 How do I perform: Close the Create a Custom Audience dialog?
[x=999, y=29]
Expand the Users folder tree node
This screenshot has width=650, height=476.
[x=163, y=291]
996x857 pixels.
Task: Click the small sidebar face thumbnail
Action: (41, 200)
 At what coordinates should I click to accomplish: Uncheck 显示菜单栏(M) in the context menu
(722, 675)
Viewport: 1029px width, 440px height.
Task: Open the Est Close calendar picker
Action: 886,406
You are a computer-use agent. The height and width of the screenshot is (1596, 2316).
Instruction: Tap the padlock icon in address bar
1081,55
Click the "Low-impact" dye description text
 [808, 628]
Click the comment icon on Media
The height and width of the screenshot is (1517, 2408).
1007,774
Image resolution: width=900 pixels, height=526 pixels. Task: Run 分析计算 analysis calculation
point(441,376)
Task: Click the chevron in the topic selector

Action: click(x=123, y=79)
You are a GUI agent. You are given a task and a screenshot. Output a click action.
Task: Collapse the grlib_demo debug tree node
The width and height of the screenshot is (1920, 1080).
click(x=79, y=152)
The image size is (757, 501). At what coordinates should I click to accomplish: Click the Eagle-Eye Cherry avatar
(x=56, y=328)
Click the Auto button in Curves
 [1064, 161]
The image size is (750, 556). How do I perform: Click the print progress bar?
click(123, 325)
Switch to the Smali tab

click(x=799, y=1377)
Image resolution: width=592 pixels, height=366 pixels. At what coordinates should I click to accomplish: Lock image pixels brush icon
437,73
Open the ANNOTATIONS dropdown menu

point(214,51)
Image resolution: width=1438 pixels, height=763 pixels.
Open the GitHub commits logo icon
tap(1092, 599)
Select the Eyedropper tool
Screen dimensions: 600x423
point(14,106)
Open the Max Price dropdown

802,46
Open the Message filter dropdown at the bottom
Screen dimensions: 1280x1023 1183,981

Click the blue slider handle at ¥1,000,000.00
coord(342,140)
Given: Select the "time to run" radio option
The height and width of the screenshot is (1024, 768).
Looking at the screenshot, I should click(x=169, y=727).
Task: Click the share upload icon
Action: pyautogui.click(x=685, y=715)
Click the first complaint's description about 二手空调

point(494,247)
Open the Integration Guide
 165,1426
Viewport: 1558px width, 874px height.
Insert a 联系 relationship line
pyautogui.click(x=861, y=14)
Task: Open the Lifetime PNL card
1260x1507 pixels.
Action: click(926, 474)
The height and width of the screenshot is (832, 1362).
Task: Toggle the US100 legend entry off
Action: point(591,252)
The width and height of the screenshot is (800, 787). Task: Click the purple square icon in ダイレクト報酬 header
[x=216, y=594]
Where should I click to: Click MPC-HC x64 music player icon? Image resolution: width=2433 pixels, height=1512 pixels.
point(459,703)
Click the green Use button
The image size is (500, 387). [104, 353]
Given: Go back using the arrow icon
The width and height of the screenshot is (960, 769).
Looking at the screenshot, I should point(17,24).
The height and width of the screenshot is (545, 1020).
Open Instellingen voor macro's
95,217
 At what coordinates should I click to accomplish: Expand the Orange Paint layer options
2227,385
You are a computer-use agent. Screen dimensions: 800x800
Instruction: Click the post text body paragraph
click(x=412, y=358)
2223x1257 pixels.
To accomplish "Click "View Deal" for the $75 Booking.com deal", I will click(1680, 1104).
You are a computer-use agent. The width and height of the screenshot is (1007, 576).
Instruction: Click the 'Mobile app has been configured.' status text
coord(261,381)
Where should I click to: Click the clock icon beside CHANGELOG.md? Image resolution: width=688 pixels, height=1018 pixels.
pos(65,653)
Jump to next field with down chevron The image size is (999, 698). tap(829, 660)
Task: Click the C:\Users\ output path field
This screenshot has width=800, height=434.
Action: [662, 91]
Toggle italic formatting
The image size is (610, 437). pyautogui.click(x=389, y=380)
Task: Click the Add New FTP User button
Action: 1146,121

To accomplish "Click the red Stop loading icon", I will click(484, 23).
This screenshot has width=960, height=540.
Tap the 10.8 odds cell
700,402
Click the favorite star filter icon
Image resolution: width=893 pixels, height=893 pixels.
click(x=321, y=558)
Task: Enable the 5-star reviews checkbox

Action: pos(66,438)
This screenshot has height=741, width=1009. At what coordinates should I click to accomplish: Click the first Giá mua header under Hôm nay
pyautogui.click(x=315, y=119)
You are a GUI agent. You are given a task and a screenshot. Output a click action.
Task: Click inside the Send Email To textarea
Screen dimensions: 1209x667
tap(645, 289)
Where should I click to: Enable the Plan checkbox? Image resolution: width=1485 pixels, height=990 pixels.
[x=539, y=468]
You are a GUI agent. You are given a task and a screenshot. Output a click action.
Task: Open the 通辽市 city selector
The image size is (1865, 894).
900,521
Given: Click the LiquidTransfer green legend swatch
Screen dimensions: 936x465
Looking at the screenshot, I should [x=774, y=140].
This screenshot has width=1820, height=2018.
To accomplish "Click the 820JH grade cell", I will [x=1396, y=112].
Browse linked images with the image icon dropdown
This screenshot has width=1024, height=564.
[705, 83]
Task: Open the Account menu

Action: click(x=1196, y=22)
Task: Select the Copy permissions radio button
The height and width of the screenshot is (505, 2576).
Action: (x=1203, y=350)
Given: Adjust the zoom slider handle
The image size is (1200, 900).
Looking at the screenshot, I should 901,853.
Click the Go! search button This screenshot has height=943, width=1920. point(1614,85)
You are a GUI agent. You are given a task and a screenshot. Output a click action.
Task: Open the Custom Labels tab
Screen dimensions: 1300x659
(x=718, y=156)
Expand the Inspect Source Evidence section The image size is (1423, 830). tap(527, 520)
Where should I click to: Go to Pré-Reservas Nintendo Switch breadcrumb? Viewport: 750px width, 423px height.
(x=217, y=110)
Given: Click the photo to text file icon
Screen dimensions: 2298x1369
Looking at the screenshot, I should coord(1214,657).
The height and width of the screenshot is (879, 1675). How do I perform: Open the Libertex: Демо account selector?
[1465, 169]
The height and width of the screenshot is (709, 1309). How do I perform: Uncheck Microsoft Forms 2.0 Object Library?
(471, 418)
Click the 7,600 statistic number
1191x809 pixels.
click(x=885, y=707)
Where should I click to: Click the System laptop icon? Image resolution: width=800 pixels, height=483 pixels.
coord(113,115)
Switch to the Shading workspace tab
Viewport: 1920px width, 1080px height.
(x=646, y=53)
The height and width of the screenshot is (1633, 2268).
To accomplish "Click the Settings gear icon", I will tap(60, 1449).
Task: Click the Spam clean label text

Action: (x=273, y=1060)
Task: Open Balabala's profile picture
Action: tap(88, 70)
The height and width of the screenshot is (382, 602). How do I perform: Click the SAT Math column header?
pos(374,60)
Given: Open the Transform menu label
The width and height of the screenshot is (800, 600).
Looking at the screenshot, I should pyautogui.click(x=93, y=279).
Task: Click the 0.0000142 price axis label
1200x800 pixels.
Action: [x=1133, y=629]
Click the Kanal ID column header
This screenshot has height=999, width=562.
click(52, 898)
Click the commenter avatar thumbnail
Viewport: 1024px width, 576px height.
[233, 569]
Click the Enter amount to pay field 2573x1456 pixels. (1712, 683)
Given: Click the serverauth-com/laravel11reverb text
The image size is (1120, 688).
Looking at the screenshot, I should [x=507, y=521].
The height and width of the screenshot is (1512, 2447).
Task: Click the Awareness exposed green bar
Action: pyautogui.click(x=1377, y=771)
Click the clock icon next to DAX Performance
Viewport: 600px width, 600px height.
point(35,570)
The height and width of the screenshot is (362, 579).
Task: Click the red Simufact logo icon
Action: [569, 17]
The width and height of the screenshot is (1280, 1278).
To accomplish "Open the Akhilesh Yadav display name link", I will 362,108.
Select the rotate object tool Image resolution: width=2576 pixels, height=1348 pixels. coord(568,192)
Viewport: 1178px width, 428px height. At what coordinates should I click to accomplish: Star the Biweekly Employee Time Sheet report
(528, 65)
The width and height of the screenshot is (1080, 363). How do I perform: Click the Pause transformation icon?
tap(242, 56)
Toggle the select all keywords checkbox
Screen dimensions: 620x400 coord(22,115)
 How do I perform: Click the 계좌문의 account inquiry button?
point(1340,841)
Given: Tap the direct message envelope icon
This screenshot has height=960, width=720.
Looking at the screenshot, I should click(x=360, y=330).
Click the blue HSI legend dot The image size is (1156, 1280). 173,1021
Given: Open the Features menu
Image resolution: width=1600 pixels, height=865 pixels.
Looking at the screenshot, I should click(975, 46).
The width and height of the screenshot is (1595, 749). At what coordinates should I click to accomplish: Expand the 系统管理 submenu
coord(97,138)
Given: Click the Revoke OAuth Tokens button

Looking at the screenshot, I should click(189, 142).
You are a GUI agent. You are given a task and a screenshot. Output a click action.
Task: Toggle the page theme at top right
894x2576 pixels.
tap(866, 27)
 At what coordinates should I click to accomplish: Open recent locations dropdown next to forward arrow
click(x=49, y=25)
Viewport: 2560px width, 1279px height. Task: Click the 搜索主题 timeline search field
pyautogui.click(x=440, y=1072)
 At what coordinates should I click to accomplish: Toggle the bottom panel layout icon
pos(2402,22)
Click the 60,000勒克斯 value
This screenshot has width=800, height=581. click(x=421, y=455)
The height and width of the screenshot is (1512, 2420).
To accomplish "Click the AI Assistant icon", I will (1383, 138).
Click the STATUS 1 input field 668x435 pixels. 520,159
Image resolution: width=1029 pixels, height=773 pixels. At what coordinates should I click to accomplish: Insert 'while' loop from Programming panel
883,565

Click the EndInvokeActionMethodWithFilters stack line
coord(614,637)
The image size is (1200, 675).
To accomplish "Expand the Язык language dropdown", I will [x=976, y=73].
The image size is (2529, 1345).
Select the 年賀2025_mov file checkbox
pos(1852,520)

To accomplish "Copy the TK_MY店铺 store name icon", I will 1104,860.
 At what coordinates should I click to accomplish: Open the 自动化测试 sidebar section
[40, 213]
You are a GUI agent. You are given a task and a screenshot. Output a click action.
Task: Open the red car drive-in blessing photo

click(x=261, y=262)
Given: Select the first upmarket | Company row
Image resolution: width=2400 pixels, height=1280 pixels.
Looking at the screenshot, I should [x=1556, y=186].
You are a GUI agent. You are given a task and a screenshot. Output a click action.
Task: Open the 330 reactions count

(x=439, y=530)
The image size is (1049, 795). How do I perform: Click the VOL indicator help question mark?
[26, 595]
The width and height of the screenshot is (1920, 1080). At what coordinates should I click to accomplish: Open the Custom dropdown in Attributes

◇ ◇ ◇ ◇ ◇

__WORK TO COMPLETE__
Reproduce the stretch of the listing above from the line containing "The width and height of the screenshot is (1080, 363)." through the line containing "tap(866, 27)", keeping every line unchanged.

__SOLUTION__
The width and height of the screenshot is (1080, 363). How do I perform: Click the Pause transformation icon?
tap(242, 56)
Toggle the select all keywords checkbox
Screen dimensions: 620x400 coord(22,115)
 How do I perform: Click the 계좌문의 account inquiry button?
point(1340,841)
Given: Tap the direct message envelope icon
This screenshot has height=960, width=720.
Looking at the screenshot, I should click(x=360, y=330).
Click the blue HSI legend dot The image size is (1156, 1280). 173,1021
Given: Open the Features menu
Image resolution: width=1600 pixels, height=865 pixels.
Looking at the screenshot, I should click(975, 46).
The width and height of the screenshot is (1595, 749). At what coordinates should I click to accomplish: Expand the 系统管理 submenu
coord(97,138)
Given: Click the Revoke OAuth Tokens button

Looking at the screenshot, I should click(189, 142).
You are a GUI agent. You are given a task and a screenshot. Output a click action.
Task: Toggle the page theme at top right
894x2576 pixels.
tap(866, 27)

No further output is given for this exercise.